• Home
  • News
  • Business
  • Sosandar modifies FY26 guidance due to M&S cyber Incident and store strategy

Sosandar modifies FY26 guidance due to M&S cyber Incident and store strategy

Women's fashion brand Sosandar today announced its financial results for the year ended March 31, 2025 (FY25), highlighting a period of strategic transition focused on margin growth and improved profitability, which has led to a return to revenue growth in the first quarter of FY26. For FY25, Sosandar reported revenue of 37.1 million pounds, a decrease from 46.3 million pounds in FY24, while adjusted profit before tax reached 0.2 million pounds, a positive swing from a 0.3 million pounds loss in FY24.

In the post-period trading update for Q1 FY26 ended June 30, 2025, Sosandar net revenue reached 9.5 million pounds, a 15 percent increase compared to the same quarter of FY25. The company's own website also recorded 15 percent year-on-year growth, driven by increased traffic, conversion rates, and a higher number of orders from both new and existing customers. Gross margin continued to improve, reaching 65 percent.

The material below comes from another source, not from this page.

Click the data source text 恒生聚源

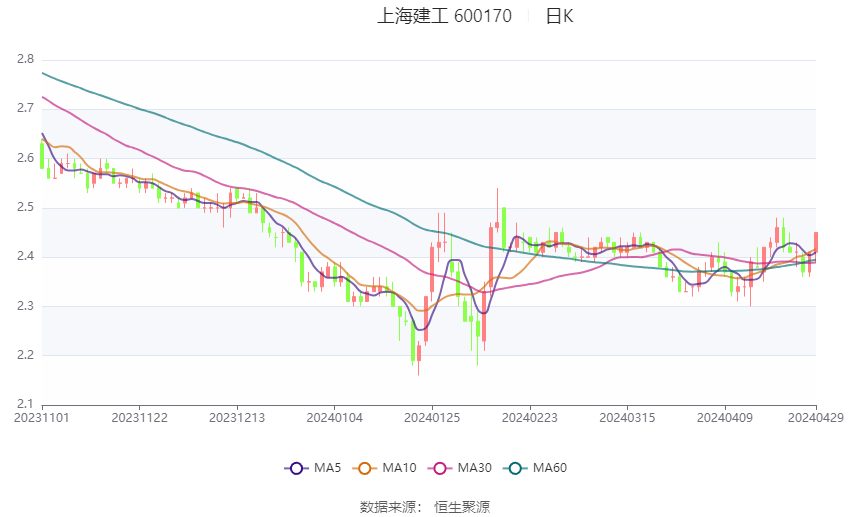pyautogui.click(x=462, y=507)
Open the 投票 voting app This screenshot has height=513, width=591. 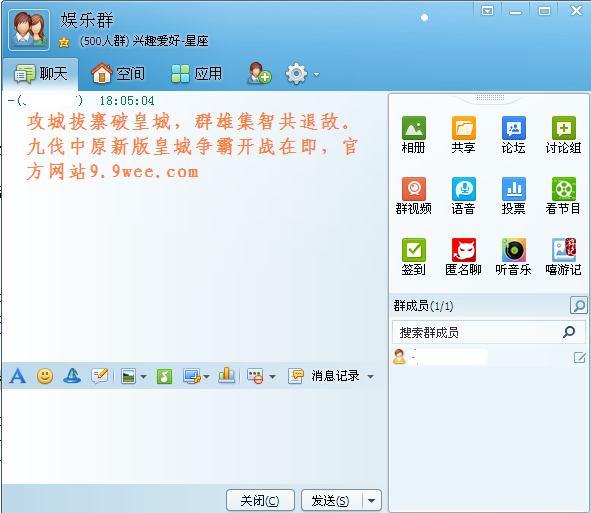513,196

However, due to the ongoing impact from the Marks & Spencer cyber incident and the decision to focus on the existing store portfolio, Sosandar has modified its FY26 guidance. The company now expects FY26 revenue to be up 18 percent to 43.6 million pounds, with an expected profit before tax of 0.4 million pounds, adjusting previous market expectations of 46.2 million pounds revenue and 1.5 million pounds adjusted PBT.

Ali Hall and Julie Lavington, co-CEOs of Sosandar, commented on the results: "During the last year we've strengthened the foundations of the business, which will enable us to deliver our growth and profit ambitions going forwards. Taking the decision to reduce price promotions has resulted in an expected reduction in revenue but significantly improved margins and cash generation which, in turn, has allowed the Group to maintain a robust balance sheet and self-fund its growth plan."

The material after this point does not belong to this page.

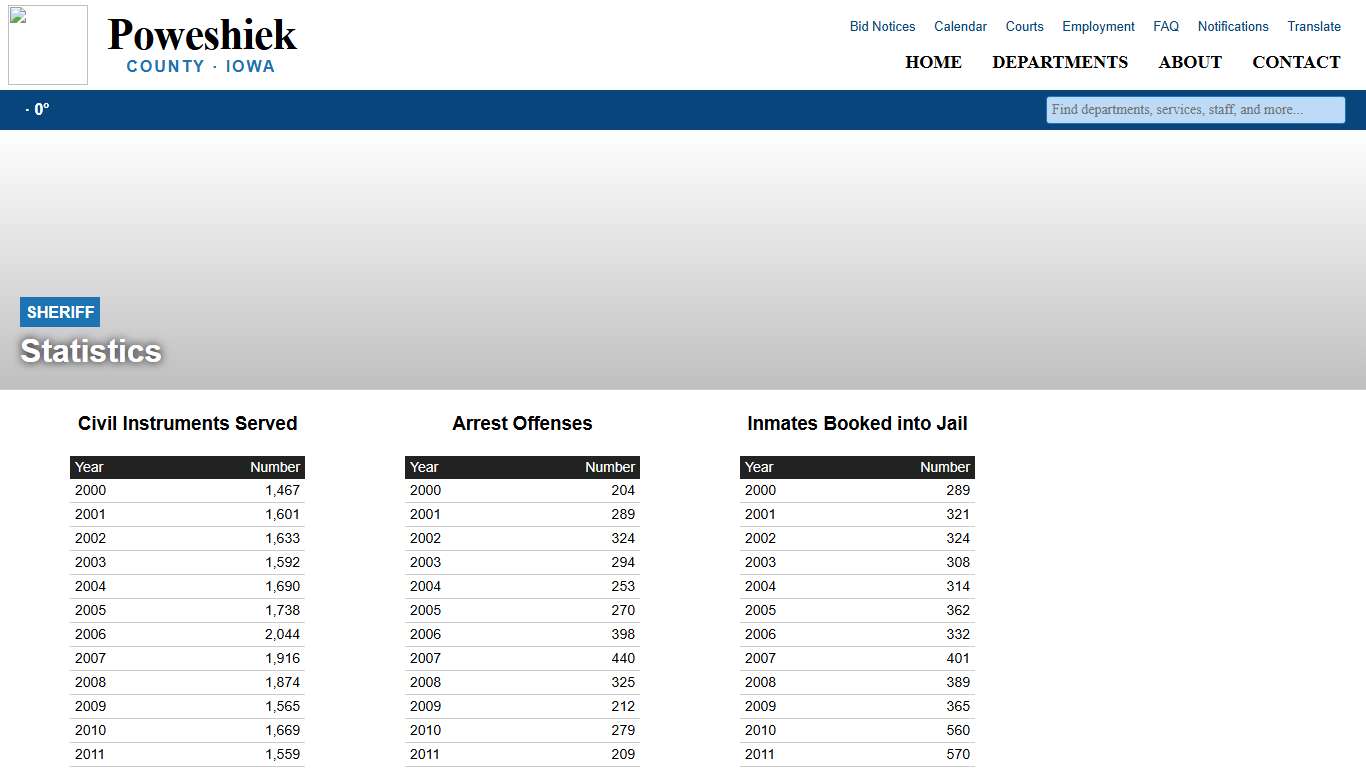Viewport: 1366px width, 768px height.
Task: Open the ABOUT menu
Action: point(1189,62)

They added, "We have taken clear learnings from the trajectory of our stores in market towns versus shopping centres and are focused on getting our existing portfolio to profitability before opening any further stores. This decision, alongside the continuing impact from the Marks & Spencer cyber incident on our third-party sales, means we are moderating our expectations for revenue and profit growth in the current year."

The company attributed the reduction in FY25 revenue was a deliberate outcome of the company's strategy to move away from extensive price promotional activity on its own channels, a decision aimed at significantly improving gross margin. The strategy proved effective, with gross margin increasing to 62.1 percent, which, despite the revenue reduction, led to an improvement in profitability. After audit adjustments, including a 0.4 million pounds stock write-down and an additional 0.1 million pounds in warehouse move costs, the Group is reporting an audited 0.1 million pounds loss before tax for FY25.

Operationally, in FY25 the company transitioned Sosandar.com away from price promotional activity to drive higher gross margins. Trading with established third-party partners remained strong throughout the period. A significant milestone was the opening of its first six physical stores in FY25, marking the company's transition to a full-price multi-channel retailer. Additionally, Sosandar signed a licensing agreement with Next for a homeware range, building on the success of its clothing range sold through the retailer, and moved to a new third-party warehouse provider in February, better suited for its growth ambitions.